Problem description: Substitute "Command" for "Instruction" in the records starting at "You are a computer-use agent. The" and ending at "coord(1361,265)". Reproduce only those lines, with nothing else altered.

Data taken from a collection:
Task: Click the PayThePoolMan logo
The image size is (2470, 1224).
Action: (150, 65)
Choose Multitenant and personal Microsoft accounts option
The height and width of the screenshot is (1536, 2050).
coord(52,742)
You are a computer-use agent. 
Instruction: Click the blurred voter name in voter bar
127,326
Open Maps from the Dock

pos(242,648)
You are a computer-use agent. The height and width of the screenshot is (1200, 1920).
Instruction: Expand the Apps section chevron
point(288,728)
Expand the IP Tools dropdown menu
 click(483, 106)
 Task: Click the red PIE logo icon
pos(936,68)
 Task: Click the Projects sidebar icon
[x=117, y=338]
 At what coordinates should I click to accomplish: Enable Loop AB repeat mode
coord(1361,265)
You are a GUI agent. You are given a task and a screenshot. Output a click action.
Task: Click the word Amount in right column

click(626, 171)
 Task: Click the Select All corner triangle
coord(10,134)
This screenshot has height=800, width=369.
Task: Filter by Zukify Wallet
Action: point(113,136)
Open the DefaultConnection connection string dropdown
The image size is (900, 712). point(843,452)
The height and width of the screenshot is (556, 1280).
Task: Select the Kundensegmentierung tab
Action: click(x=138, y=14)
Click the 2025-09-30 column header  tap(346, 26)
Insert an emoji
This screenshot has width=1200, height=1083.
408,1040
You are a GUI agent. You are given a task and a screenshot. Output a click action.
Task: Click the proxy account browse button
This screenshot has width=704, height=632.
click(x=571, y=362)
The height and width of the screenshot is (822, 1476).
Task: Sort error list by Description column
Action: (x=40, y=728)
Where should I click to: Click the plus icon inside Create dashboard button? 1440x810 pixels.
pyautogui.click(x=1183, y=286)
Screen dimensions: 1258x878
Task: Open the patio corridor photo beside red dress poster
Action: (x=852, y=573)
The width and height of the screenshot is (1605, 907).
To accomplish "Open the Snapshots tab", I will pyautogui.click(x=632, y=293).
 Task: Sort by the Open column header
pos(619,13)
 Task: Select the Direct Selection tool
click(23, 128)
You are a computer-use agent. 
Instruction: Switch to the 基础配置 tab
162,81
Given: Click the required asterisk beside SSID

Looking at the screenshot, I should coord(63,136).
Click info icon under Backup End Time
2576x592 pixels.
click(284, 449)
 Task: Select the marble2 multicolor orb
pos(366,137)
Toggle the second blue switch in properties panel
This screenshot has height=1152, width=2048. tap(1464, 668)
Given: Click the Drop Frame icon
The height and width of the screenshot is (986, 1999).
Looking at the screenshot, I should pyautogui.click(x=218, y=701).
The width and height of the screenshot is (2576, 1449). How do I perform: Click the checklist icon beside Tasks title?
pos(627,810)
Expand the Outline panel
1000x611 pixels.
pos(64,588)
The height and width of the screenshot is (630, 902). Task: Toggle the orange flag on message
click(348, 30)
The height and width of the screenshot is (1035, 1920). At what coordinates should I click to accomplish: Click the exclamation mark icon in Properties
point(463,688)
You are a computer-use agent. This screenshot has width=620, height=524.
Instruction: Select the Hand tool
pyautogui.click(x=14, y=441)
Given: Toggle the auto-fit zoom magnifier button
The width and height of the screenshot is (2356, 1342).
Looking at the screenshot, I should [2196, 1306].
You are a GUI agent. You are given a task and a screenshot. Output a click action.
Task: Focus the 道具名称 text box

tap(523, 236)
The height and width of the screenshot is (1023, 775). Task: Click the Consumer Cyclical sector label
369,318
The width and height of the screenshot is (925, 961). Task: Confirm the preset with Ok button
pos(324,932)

Response to the task:
You are a computer-use agent. The height and width of the screenshot is (1200, 1920).
Command: Expand the Apps section chevron
point(288,728)
Expand the IP Tools dropdown menu
 click(483, 106)
 Task: Click the red PIE logo icon
pos(936,68)
 Task: Click the Projects sidebar icon
[x=117, y=338]
 At what coordinates should I click to accomplish: Enable Loop AB repeat mode
coord(1361,265)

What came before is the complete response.